I know I need to talk to Ray, too. I haven’t even told him any of this, or anything that’s been bugging me lately. And I should be able to talk to him about things… but I feel like I’d just be bothering him with stupid problems when he has a lot going on. And I’m overthinking so much lately.
Because I texted him good morning and happy Valentine’s Day, and he just texted me back, “Happy Valentine’s Day! Wish I could see you today.” And that’s the first time he’s mentioned anything close to missing me lately. Maybe that’s my issue with him right now, I want him to say more things. I need him, too. I’m a needy individual when we have a lot of distance between us, and I don’t know when I’ll get to see him. It worries me. Because it makes that image of us making it really blurry. And I want to see him. I have nothing to look forward to right now.
I don’t know. I’ve been such a slacker lately, maybe next week will be better. I know I’m not going to have much motivation this week with how often I’ll be working. Speaking of, I’m a little annoyed with it, like I knew my schedule was going to get fucked this week, but not as bad as what he gave me. It’s ridiculous. I worked 1pm-7pm yesterday to cover the period where we didn’t have a cashier. It would’ve been my other day off but I took the extra hours and got free food.

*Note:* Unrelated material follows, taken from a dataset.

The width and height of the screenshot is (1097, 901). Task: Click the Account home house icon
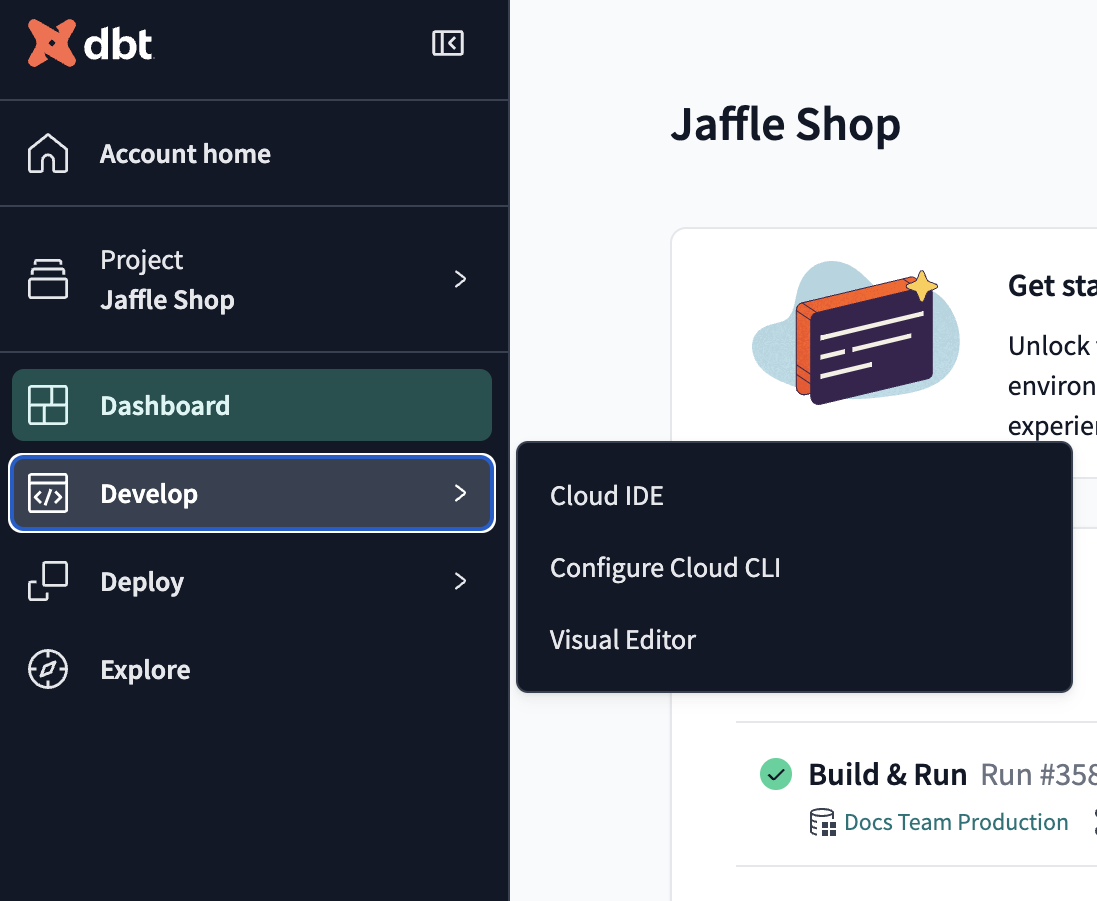[48, 154]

Today and tomorrow I work 10:30am – 6:00pm, which is normal. Friday, Saturday and Sunday he stuck me on 10:30am – 8:00pm. Here’s the thing, Friday, we’re going to have three fucking cashiers for 2 hours. I’m probably going to ask to leave at 6pm when the other one comes in, because it’s dumb for one, and two, you’re giving me extra hours this week, I don’t want to work more than I have to. And having three cashiers makes one of us kind of not sure what to do unless we are really busy. Send me home. Saturday makes sense, I have to stay until 8 because we only have me and another girl working that day. Sunday, I used to always work until 4pm. And then it got pushed to 6pm, which makes sense because of dinner. Why am I stuck until 8pm? Just because the other girl who’s hours I’m taking wants to work that often doesn’t mean I do. Why do I have to stay until 8?
My manager doesn’t know how to fucking make the schedule. He always messes it up. Hell, the last two weeks he had me scheduled until 5 on Friday when the other girl didn’t come in until 6, so I still had to stay until 6 anyways. So whatever I can get out of this weekend, I’m going to try to. I hate working weekends, we’re so busy anymore. Fridays are constant as it is. I hate it. And I don’t know what next week is going to be like yet, but I’ll be working 6 days in a row this week, so I may be looking at another long stretch. No idea.
I’m rambling. I should get myself ready for work. I don’t know if I’ll fully catch up with everyone’s blogs at this point, I’ve been slacking so much, but I still have that goal in mind. Thanks for sticking around, as always.
OH! I got my ipsy bag yesterday so I’m going to try to work on getting a post on that by the end of the week. My birchbox should also be here soon. I have a couple of awards posts I still have to get around to as well.